Text provided >>
Question

A 10 m³ mixture solution contains molecules A, B and C in water at ambient temperature.

Calculate:

(a) Each species mass concentration.

(b) Their molar concentration.

(c) Total mass concentration and molar concentration.

(d) Mass and mole fraction.

given:

V_mix= 10 m³

m_A= 0.3 kg , m_B= 0.5 kg , m_C= 0.4 kg , m_H2O= 9.8 kg

MW_A= 50 , MW_B= 250 , MW_C= 10 , MW_H2O= 18

Answer 1

Volume of total mixture = 10m³

Mass of A =0.3 kg

Mass of B = 0.5 kg

Mass of C = 0.4 kg

Mass of water = 9.8 kg

Total mass of the mixture = mass of A + mass of B + mass of C + mass of water

= 0.3 + 0.5 + 0.4 +9.8

= 11 kg

Moles of A = 0.3/50 = 0.006 kg.moles

Moles of B = 0.5/250 = 0.002 kg.moles

Moles of C = 0.4/10 = 0.04 kg.moles

Moles of water = 9.8/18 = 0.544 kg.moles

Total moles present = moles of A + moles of B + moles of C + moles of water

= 0.006 + 0.002 + 0.04 + 0.544

= 0.592 kg.moles

a)

Mass concentration of A = 0.3/10 = 0.03 kg/m³

Mass concentration of B = 0.5/10 = 0.05 kg/m³

Mass concentration of C = 0.4/10 = 0.04 kg/m³

Mass concentration of water = 9.8/10 = 0.98 kg/m³

b)

Source data >>
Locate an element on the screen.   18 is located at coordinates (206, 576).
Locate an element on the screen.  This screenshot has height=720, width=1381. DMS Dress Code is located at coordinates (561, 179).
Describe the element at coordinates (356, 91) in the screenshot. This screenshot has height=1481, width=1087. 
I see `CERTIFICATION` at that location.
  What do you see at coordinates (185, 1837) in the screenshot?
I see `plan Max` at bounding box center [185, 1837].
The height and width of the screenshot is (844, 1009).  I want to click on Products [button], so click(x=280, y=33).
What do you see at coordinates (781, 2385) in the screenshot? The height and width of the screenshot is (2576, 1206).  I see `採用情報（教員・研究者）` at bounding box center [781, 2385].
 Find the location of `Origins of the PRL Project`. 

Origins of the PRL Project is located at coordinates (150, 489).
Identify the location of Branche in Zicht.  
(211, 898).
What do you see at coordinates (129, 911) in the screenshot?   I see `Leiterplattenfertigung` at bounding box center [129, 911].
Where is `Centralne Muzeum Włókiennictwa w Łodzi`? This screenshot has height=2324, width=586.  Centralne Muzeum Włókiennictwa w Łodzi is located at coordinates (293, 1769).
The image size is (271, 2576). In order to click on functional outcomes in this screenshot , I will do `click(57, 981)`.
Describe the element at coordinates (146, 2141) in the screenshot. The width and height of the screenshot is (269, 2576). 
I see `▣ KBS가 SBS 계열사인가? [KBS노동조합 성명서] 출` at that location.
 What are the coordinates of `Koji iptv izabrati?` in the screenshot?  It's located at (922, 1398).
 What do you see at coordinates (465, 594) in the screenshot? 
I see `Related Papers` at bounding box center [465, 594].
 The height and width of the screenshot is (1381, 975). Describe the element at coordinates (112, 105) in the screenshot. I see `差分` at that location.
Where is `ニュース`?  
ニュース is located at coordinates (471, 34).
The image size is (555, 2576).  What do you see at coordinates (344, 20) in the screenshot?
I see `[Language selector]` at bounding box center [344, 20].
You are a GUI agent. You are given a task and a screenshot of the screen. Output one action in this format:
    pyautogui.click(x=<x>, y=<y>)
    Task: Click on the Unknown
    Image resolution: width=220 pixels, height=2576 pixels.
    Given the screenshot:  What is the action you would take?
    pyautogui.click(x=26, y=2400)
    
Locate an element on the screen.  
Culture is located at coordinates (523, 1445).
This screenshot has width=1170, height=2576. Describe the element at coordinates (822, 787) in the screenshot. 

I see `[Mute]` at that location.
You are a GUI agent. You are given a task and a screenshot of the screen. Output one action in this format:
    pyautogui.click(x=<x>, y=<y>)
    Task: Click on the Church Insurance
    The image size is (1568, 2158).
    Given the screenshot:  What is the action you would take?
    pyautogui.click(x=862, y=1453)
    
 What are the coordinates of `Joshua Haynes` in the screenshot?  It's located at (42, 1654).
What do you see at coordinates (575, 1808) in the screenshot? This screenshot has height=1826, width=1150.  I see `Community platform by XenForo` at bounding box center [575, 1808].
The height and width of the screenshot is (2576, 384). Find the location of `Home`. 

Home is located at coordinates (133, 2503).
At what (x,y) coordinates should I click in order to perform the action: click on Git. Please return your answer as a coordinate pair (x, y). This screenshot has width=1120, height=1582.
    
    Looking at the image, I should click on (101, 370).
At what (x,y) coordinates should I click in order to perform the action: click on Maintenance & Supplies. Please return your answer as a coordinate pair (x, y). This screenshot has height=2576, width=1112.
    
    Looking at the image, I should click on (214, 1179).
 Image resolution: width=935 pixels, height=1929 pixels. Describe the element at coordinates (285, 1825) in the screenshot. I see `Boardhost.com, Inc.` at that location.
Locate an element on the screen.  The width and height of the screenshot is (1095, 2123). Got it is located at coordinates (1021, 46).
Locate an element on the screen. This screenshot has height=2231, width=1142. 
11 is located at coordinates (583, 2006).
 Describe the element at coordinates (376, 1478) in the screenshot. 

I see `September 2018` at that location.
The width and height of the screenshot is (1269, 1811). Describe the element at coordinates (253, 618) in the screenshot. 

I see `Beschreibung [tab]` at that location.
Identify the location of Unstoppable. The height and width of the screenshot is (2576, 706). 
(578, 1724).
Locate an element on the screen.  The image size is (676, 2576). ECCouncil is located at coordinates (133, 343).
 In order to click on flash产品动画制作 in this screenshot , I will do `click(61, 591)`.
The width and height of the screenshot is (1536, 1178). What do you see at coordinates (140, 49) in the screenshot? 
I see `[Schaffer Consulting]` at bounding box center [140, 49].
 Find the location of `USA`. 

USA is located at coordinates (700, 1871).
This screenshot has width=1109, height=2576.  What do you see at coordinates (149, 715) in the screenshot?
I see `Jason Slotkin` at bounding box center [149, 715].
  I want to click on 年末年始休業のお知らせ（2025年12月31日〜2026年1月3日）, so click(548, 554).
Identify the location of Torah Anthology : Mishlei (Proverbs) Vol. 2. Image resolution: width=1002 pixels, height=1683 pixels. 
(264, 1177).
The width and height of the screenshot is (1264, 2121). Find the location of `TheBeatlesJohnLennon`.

Study questions >>
A - List the calculations that the question in the mixture solution problem above asks for.
B - Carry the mixture solution problem above forward from its final line.

Expected results >>
A -
(a) Each species mass concentration.
(b) Their molar concentration.
(c) Total mass concentration and molar concentration.
(d) Mass and mole fraction.

B -
Mole concentration of A = 0.006/10 = 0.0006 kg.moles/m³

Mole concentration of B = 0.002/10 = 0.0002 kg.moles/m³

Mole concentration of C = 0.04/10 = 0.004 kg.moles/m³

Mole concentration of water = 0.544/10 = 0.0544 kg.moles/m³

c)

Total mole concentration = mole concentration of A + mole concentration of B + mole concentration of C+ mole concentration of water

= 0.006 + 0.002 + 0.004 + 0.0544

= 0.0644 kg.moles/m³

Total mass concentration = mass concentration of A + mass concentration of B + mass concentration of C+ mass concentration of water

= 0.03 + 0.05 + 0.04 + 0.98

= 1.1 kg/m³

d)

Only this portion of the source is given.